冷たいエアコンの風が、火照った肌を鋭く撫でる。重いバックパックを床に放り出したときの鈍い音が、静かな部屋に響いた。白いシーツに体を沈めると、館内の洗濯室から漂ってくるような清潔な石鹸の香りと、少しだけ古びたホテルの安心感が混ざり合い、肺の奥まで満たされた。バスルームの件で騒いでいる彼を横目に、僕は枕の高さと、深夜に隣室から漏れ聞こえる微かな生活音に耳を澄ませていた。その不完全な静寂こそが、ここが旅先であることを思い出させてくれる。裸足で踏んだタイルの、氷のようにひんやりした感触だけが今も指先に残っている。
胃袋を満たした、正反対の記憶
温かい豆乳のとろりとした質感が、ゆっくりと喉を通っていく。三月の少し冷えた彰化の空気を、内側から優しく溶かしてくれるような味わいだった。揚げパンの香ばしい匂いと、控えめな甘みの豆乳。それは計算された贅沢ではなく、街の日常にそっと混ぜてもらったような、素朴で贅沢な喜びだった。隣で彼が「やっぱりこっちにして正解だったな」と、口の端にソースをつけたまま屈託なく笑っていた。窓から差し込む柔らかな光がテーブルの上の紙コップを照らし、世界がとてもシンプルで、正しい形をしているように感じられた朝だった。
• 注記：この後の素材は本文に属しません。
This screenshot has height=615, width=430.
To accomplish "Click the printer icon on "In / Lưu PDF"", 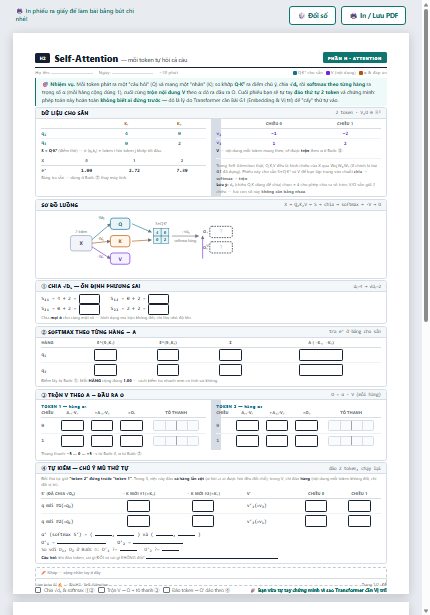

僕たちが費やした時間は、食事そのものよりも、どのメニューを選ぶかという「戦略会議」の方がずっと長かった気がする。マクドナルドにするか、それとも目の前のコンビニのクーポンを使うか。僕たちは真剣に、まるで国家予算を決定するかのような熱量で議論を戦わせた。結局、誰がどの店に行くかを決めるまでに十五分もかかったけれど、その不毛で贅沢なやり取りこそが、この旅のハイライトだったと思う。握りしめたクーポンのカサカサという音と、ホテルの外へ飛び出したときの高揚感。正解なんてどこにもなかったけれど、迷っている時間だけは最高に輝いていた。
唯一、僕たちが心を重ねた瞬間
台湾大飯店から扇形車庫まで、歩いて十五分。三月の街は急がせることなく、僕たちを穏やかに迎え入れてくれた。歩道に落ちる光が斜めに伸び、どこかの家から漂う朝ごはんの匂いが鼻をくすぐる。僕たちは誰からともなく歩幅を合わせた。特別な会話はなかったが、同じリズムで呼吸しているだけで十分だった。車庫に到着し、巨大な転盤が重々しく回る音を聞いたとき、僕たちは同時に「いい場所だね」と呟いた。鉄の錆びた匂いと、古い記憶が呼吸しているような静謐な空気感に、全員が心地よく浸っていた。
チェックアウトのとき、エレベーターのボタンを押す指先が少しだけ震えていたのは、きっと春の風が冷たかったからだろう。
- 台湾大飯店に泊まるなら、無料の朝食を巡って友人と思い切り揉めてみてほしい。
- 扇形車庫へは、時計を見ずに街の呼吸に合わせてゆっくりと歩くのがおすすめだ。